I'm aware that there are plenty of people, including you, who disagree with the above. As I mentioned earlier, believing in one's own powerlessness is a self-fulfilling prophecy; so is believing in one's own power. Whichever one you choose, you can count on having plenty of experiences that support it, and can find any number of authorities to back your claims. So it comes down to which choice you yourself choose to make.

Ruben, exactly! One way to look at catabolic collapse is as a series of improvements in the efficiency of energy use, following marginal return curves, in the face of an uneven decline in net energy per capita.

Bill, well put.

AG, it won't take a collapse of civilization to bring down the European Union; my guess is that its implosion is a foregone conclusion at this point. While it's still around, I'd encourage you to look at the example of the Soviet Union's last years to see what can be done in the face of a dysfunctional bureaucratic state. I'd be amazed if there aren't already plenty of people dodging the regulations and forming an underground economy -- there certainly are on this side of the water, and in other countries known to me.

Dan Treecraft said...

Dear JMG,

I got up and checked in on TAdR this morning, first thing, to read your answer to my question about Provo being tarred with the "hypocrisy brush". I am somewhat surprised to find neither your reply, nor my own question and comments. Other, newer comments have posted, but mine seems to have been skipped. This seems odd to me. I'm regularly amazed at how thoroughly you seem to read and reply to your reader's comments.

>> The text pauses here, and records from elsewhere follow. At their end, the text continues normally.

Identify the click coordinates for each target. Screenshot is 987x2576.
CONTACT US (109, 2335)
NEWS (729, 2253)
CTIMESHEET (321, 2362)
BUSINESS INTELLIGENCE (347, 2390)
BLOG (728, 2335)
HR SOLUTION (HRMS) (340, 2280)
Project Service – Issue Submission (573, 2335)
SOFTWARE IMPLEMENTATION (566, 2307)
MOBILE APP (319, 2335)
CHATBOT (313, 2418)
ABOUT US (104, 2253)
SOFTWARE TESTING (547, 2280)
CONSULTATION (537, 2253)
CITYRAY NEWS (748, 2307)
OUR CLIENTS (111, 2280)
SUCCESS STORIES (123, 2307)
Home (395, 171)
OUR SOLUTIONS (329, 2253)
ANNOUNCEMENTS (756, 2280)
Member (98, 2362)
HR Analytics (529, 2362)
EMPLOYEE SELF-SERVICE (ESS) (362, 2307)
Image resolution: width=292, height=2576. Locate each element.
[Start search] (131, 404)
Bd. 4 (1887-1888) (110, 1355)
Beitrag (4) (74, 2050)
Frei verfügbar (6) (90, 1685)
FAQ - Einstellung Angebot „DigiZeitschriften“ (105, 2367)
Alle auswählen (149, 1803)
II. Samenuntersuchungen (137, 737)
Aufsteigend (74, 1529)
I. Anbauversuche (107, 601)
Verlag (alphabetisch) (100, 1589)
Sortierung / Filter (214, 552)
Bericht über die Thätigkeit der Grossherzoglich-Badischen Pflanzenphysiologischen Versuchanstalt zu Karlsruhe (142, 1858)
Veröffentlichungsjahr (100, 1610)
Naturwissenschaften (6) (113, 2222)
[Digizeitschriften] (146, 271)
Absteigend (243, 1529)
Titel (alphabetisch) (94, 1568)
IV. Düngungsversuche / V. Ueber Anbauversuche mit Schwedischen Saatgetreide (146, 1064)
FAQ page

May I presume that you are mulling over my questions and comments, and that some reply will issue?

I await your words, with acute interest.

Dan Treecraft

John Michael Greer said...

Dan, your comment didn't show up in the moderation queue -- Blogger may have hiccupped. If you can repost it I'll put it through promptly.

Dan Treecraft said...


Thanks for the re-try.

Having enjoyed and appreciated so much of what I've read at TAdR since "discovering" it a year or two ago, I was startled to read your reply to "Provo" last week.

My digital skills do not extend past my fingertips, so I'll not copy and paste his/her, or your own, exact words, now, but will try to recall them as fairly as I can.

After Provo admitted a fondness for the ideas of Dan Quinn and Derrick Jensen, he/she also admitted to an attachment to his/her own children and grand-children and their welfare, but not before stating his/her concern for the welfare and survival of so many other species still left on the planet.

In your subsequent reply you ended by saying that his/her words "smacked of hypocrisy". I presumed that you meant that his/her feelings for his/her own spawn were hypocritically contradictory to those he/she felt for the rest of life on the planet (in some languages they do not have separate pronouns for each gender!). I was, as I said, startled by what seemed to be an un-warranted rebuke.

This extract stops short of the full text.